Tuesday, April 3, 2012

...of slippers and overcoats

   While reading Abu Kasm's Slippers, I keep thinking about another wardrobe malfunction in literature; Gogol's The Overcoat. Why are these tattered, old, over-loved, beyond well used items causing so much grief? The owners of the items are perfectly happy with them until their peers shame them. This leads to disaster in both circumstances. Poor Abu sinks deeper and deeper into trouble because of those old shoes. What can he do? He is losing control of his life. Surely there must be some supernatural force at hand. Or maybe not. Look closely at the story. All of the grief Abu suffers stems back to his own choices. This is quite similar to the man in The Overcoat in which a simple clerk is shamed into ordering a new overcoat because his old one is so worn it cannot be mended. The poor clerk was doing alright until his coat design got the best of him. He starved himself for one year to afford it then decided to show it off. He was robbed of the coat and in walking home caught a cold and later died. So here we are riding the sea of stories and we find ourselves swirling around as if we are all going down the drain. Northrop Frye notes this in chapter four of The Secular Scripture that theme of decent are common in romance. Although Abu is not physically traveling downward to hell, his life is unraveling faster than the stitching on his shoes.
 
   What good are these two stories that are not true? These stories give us examples of what can happen when we do not think ahead and make choices that will bring us happiness and well being in the long run.

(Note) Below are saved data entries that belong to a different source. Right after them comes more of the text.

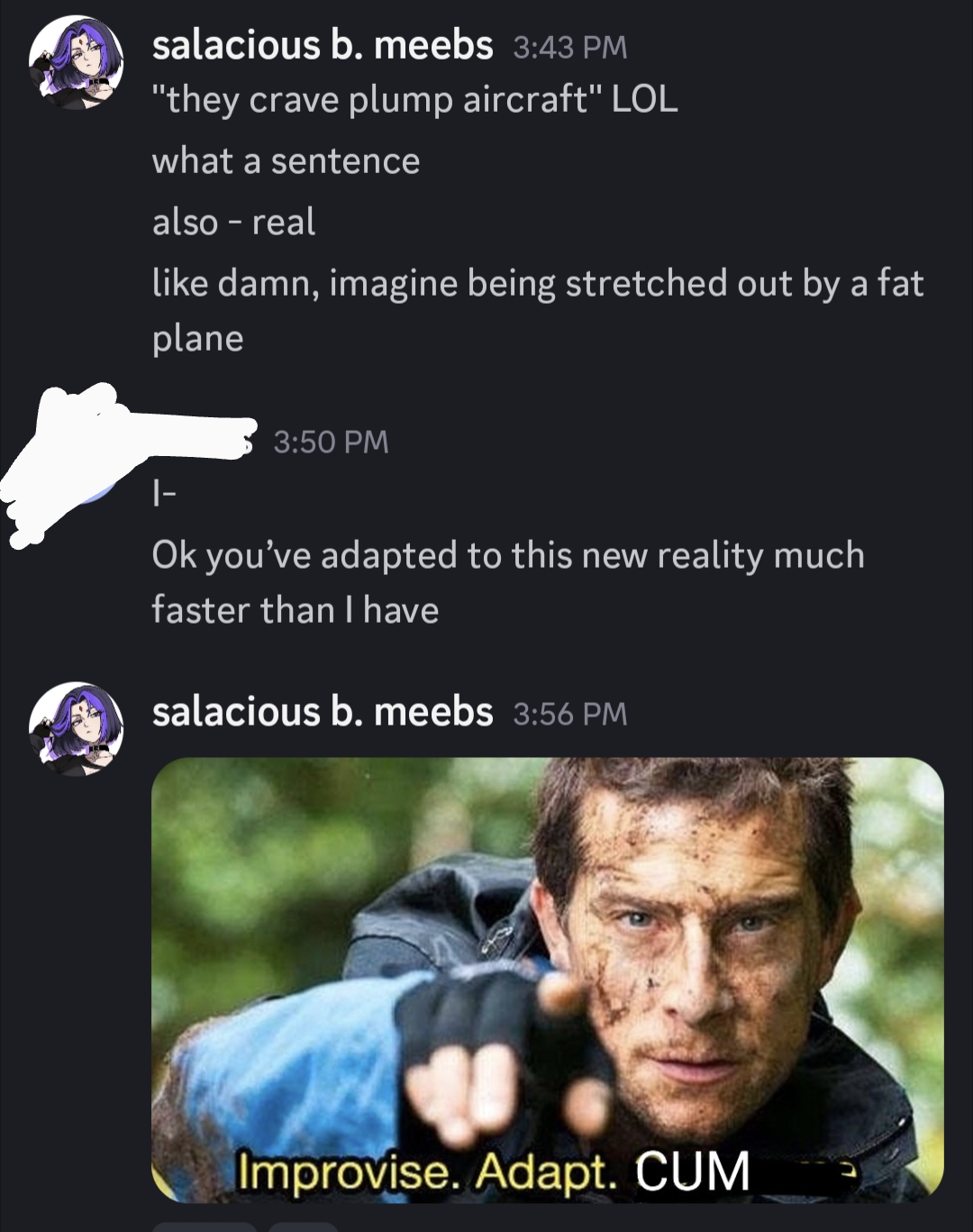
Task: Open the second salacious b. meebs avatar
Action: pos(77,728)
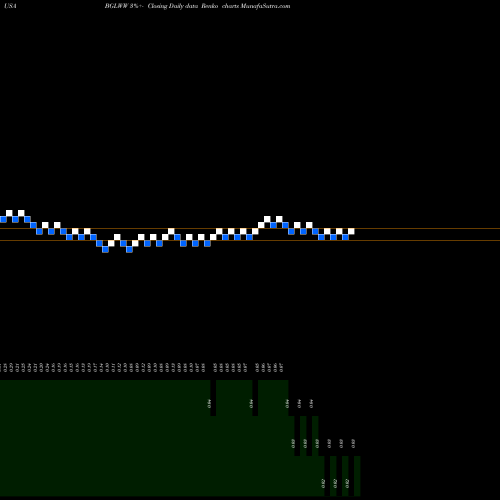Screen dimensions: 500x500
Task: Click the first white brick at the top left
Action: [9, 213]
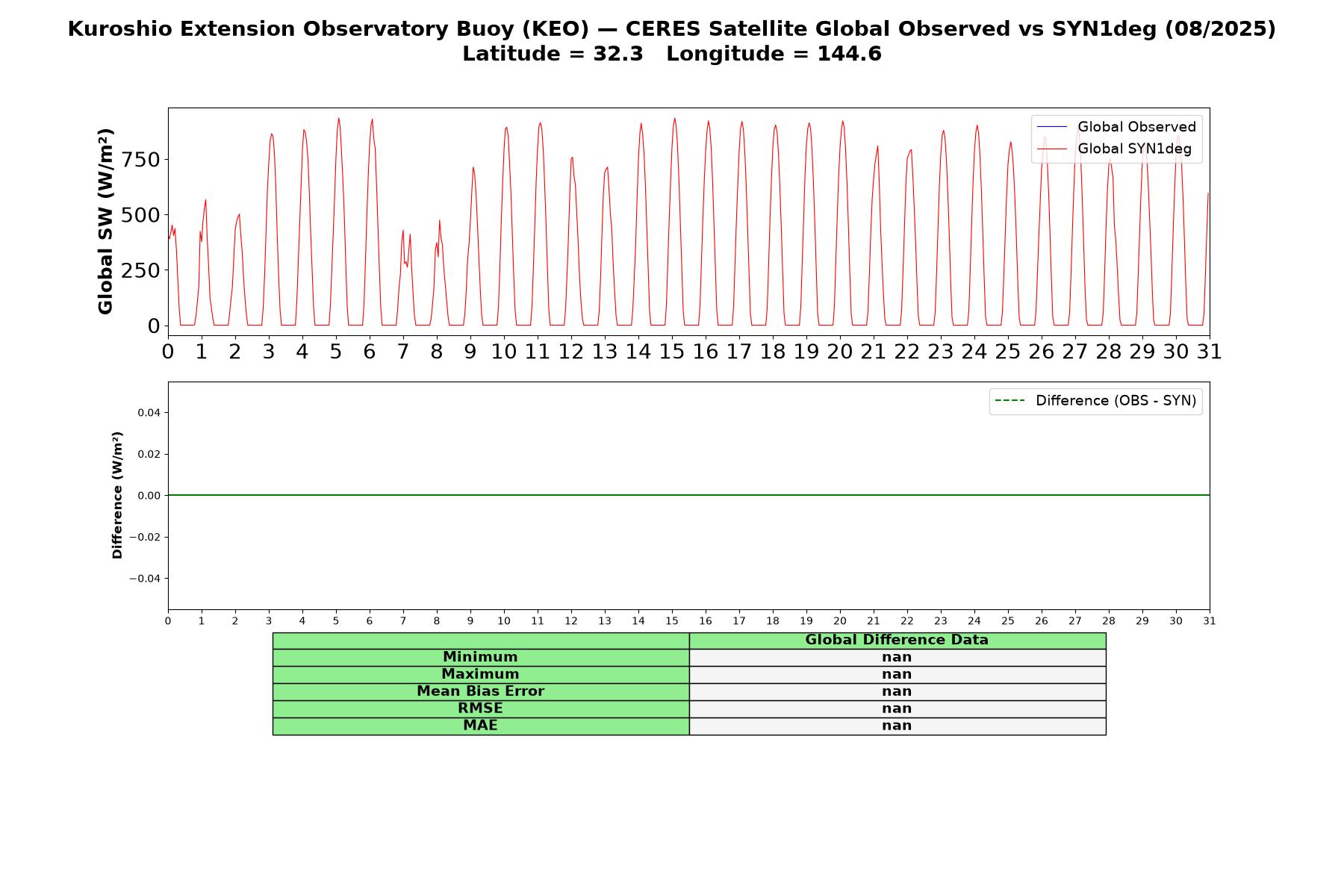Viewport: 1344px width, 896px height.
Task: Select the Maximum row label in table
Action: click(480, 674)
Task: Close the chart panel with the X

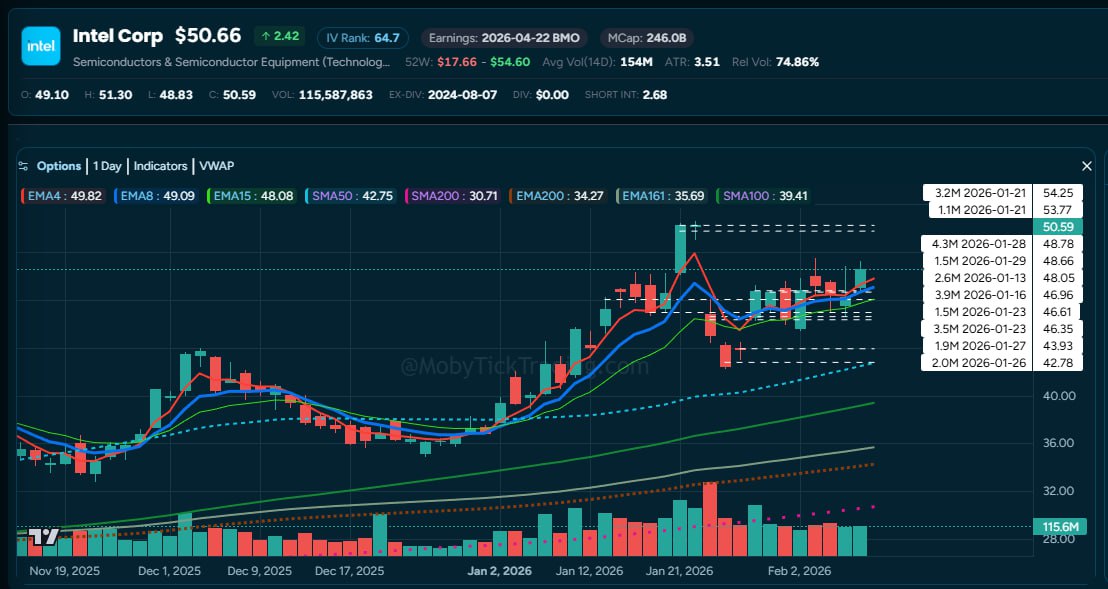Action: 1087,165
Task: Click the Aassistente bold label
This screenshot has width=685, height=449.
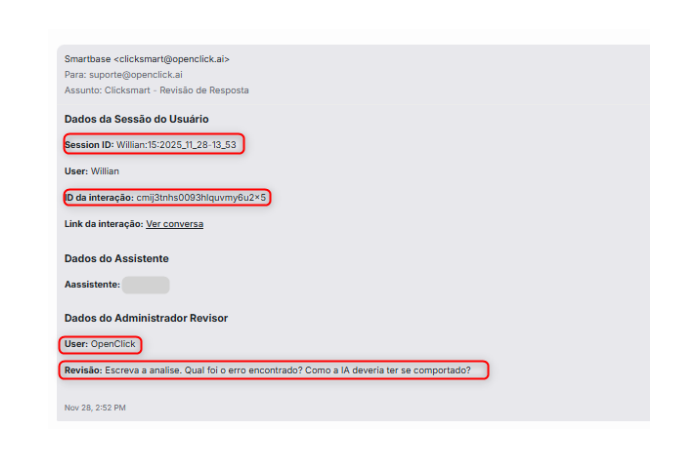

Yes, they are exaggerated. I don't know why some people seem to have such an issue with a fictional story's overblown pictures. Do they not use the same method in science classes? "Look class, this is a photo of the eye of the common house fly multiplied many times so we can appreciate the detail." They also make models of things so large we have trouble grasping their immensity and properties. While traveling to New York, I was fortunate to have the opportunity to tour a museum which had a beautiful display of the planets which were all scaled to a minute fraction of their size so happy tourists, such as myself, could appreciate their diversity. Perhaps it would help to explain fiction in this manner to some of the people who share Mr Sengupta's view (from Rushdie's Haroun and the Sea of Stories). Maybe they would finally begin to understand.